Ondanks het bijzonder hoge aantal aanvallen is de pakkans bijzonder klein. Tot nog toe werden slechts vier personen veroordeeld voor hun aandeel in brandstichtingen of aanvallen op vluchtelingencentra. En dat terwijl 104 mensen gewond werden bij de aanslagen. Vrijwel de enige conclusie die hieruit kan getrokken worden, is dat de overheid het niet als een prioriteit beschouwd om daders op te sporen of dit soort aanslagen te vermijden. Die Zeit schuift ook nog een andere factor naar voor: bewoners uit de omgeving van de vluchtelingencentra gaan soms akkoord met de aanvallen en weigeren te getuigen over de vermeende daders.

Zweedse Democraten

Net als in Duitsland, kent ook Zweden een drastische toename van geweld tegenover vluchtelingen. Dit is een overzicht van de gewelddadige incidenten die plaatsvonden in één maand, namelijk oktober 2015:

  • 13 oktober: in het plaatsje Arlov brandt een huis voor niet begeleide minderjarige vluchtelingen volledig uit. Een dag voor het zou opengaan.
  • 16 oktober: een school in Ljungby waarin vluchtelingen zouden opgevangen worden brandt uit.
  • 17 oktober: In Onsala is er brandschade in een school waarin vluchtelingen zouden gehuisvest worden.
  • 20 oktober: In Munkedal brandt een onthaalcentrum voor vluchtelingen uit. Veertien asielzoekers konden ternauwernood uit een raam ontsnappen
  • 21 oktober: In een voormalig rusthuis in Oderljunga breekt brand uit.
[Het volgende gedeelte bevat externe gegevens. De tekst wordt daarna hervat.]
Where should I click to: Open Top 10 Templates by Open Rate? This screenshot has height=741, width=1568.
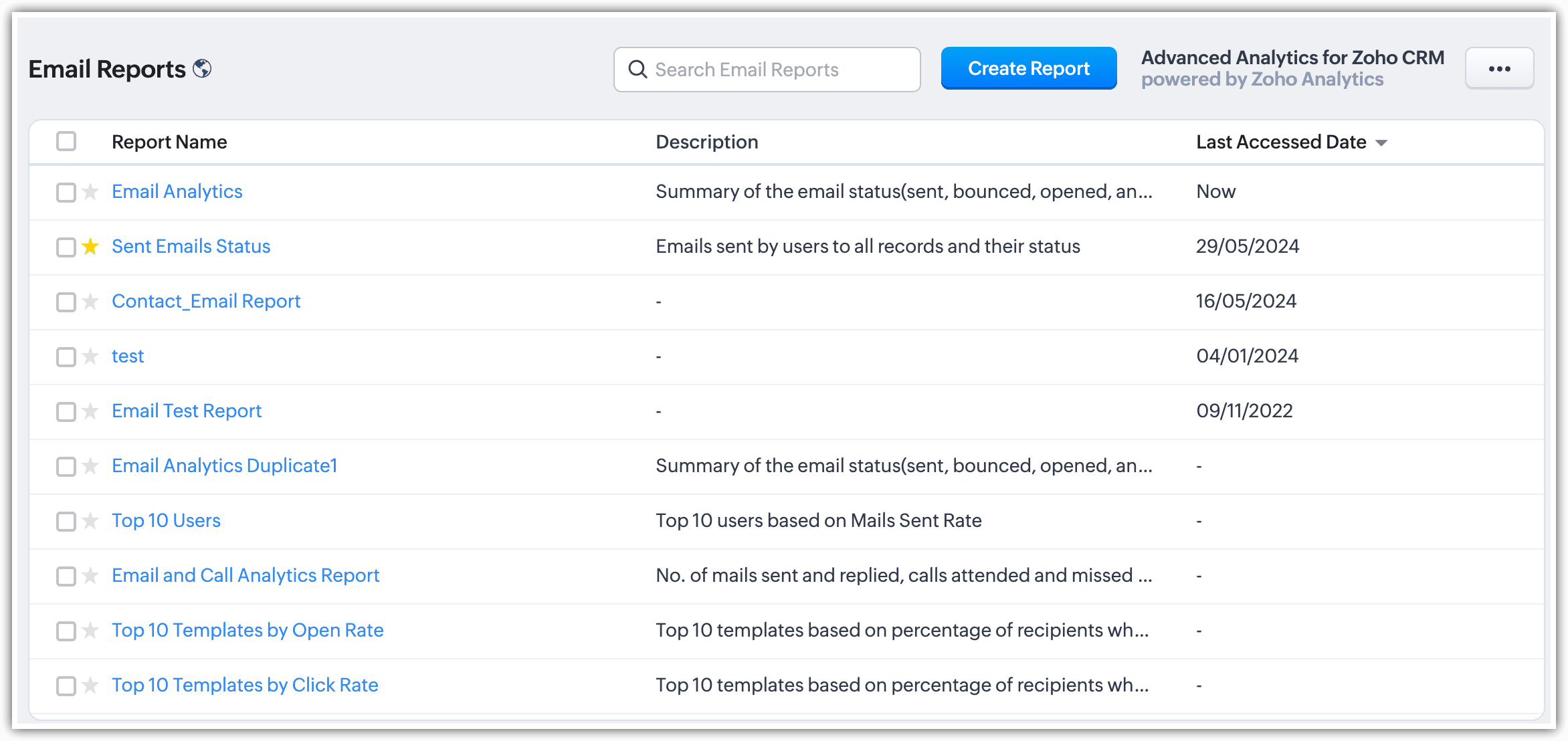pos(248,631)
Dat gebeurt een dag voordat er zou beslist worden of daar vluchtelingen kunnen opgevangen worden.
  • 26 oktober: In Lund brandt een school uit waarin vluchtelingen zouden gehuisvest worden. Dat gebeurde nadat de extreemrechtse partij Zweedse Democraten een kaart online had gezet waarop de plaatsen gemarkeerd stonden waar vluchtelingen (zouden) opgevangen worden.

Pogroms

Eén van de meest zorgwekkende fenomenen die we de afgelopen maanden zagen opduiken, was de terugkeer van de pogrom. Een pogrom kan gedefinieerd worden als een gewelddadige collectieve actie waarbij een specifieke bevolkingsgroep belaagd wordt. Het woord pogrom associëren we vooral met gewelddadige uitbarstingen tegenover joden. Maar pogroms kunnen ook tegenover andere bevolkingsgroepen plaatsvinden. Dat is alvast wat gebeurde in de Corsicaanse hoofdstad Ajaccio in december. Een groep van een tweehonderdtal relschoppers schreeuwde “Arabieren buiten!” en “Dit is onze thuis!” terwijl ze optrokken richting de plaatselijke moskee. Die moskee werd vernield en exemplaren van de koran werden in brand gestoken.
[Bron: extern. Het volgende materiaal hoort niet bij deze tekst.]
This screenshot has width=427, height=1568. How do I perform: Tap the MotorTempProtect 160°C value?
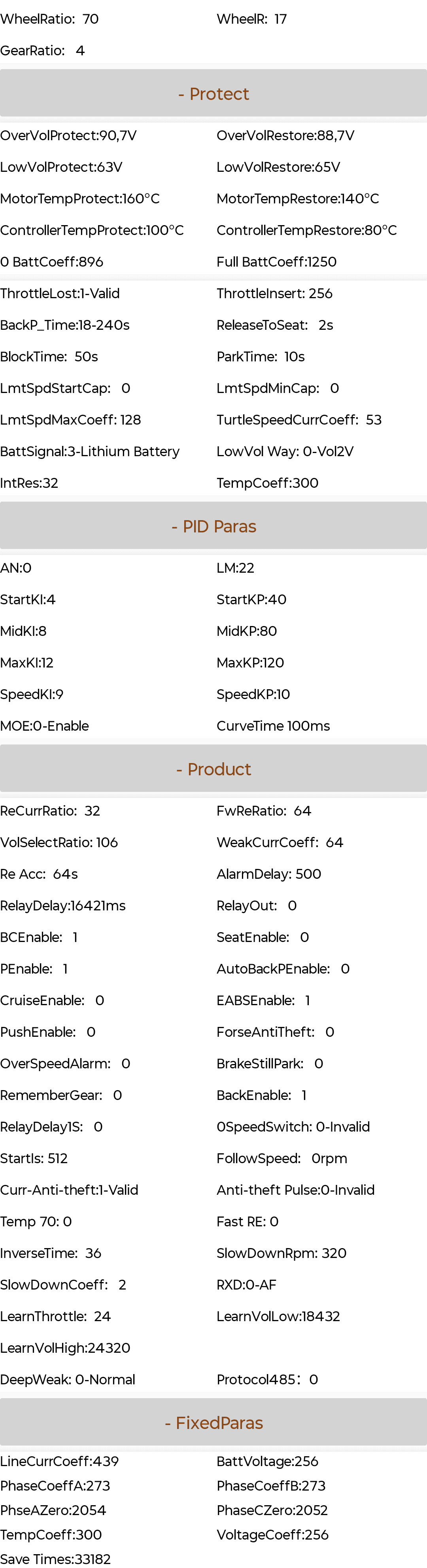coord(80,199)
Ook tijdens de laatste betoging van Legida, de Leipzigse tak van Pegida, deed zich een pogrom voor. Honderden gemaskerde mannen scheidden zich van de betoging af en trokken een spoor van vernieling door de wijk Connewitz, een stadsgedeelte dat bekend staat om zijn multiculturele en linkse karakter. Winkels werden aan diggelen geslagen, auto’s werden in brand gestoken en mensen van een andere origine werden aangevallen. Op de bovenverdieping van een gebouw brak brand uit. Meer dan 200 neonazi’s werden opgepakt. De burgemeester van Leipzig beschreef de gewelddaden als “openlijke straatterreur”.
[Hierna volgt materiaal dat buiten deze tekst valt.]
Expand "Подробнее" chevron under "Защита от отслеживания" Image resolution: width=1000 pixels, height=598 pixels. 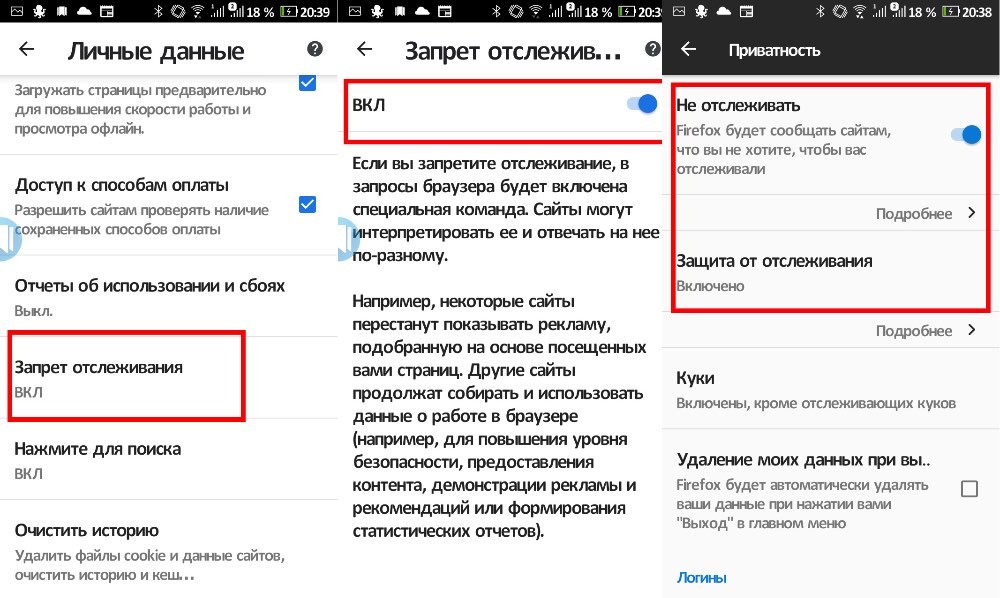pyautogui.click(x=970, y=330)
Eerder die week vonden ook gerichte aanvallen tegen migranten en vluchtelingen plaats in Keulen. In het weekend van 9 en 10 januari werden 6 Pakistani’s aangevallen door een groep van 20 mannen. Na de aanval hadden ze verzorging nodig in het ziekenhuis. Ook een Syriër werd dat weekend in elkaar geslagen.



de Finse burgerwacht Soldiers of Odin

De inviduele aanvallen en pogroms passen in een strategie die erop gericht is om de publieke ruimte te ‘zuiveren’. De bedoeling is om een angstklimaat te creëren tegenover andersdenkenden en mensen van andere origine. Daartoe worden ook meer subtiele tactieken aangewend. In de meeste Duitse steden wordt bijvoorbeeld gepoogd om burgerwachten te organiseren. Officieel heet het dat die burgerwachten de openbare orde mee helpen handhaven. In praktrijk betreft het bendes van extreemrechtse signatuur die de publieke ruimte proberen te domineren. Ook in Finland dook het fenomeen van extreemrechtse burgerwachten reeds op. Een groep met als naam “De soldaten van Odin” poogt er in verschillende steden burgerwachten op te zetten. De groep gaat in het zwart gekleed en flirt met vikingsymbolen.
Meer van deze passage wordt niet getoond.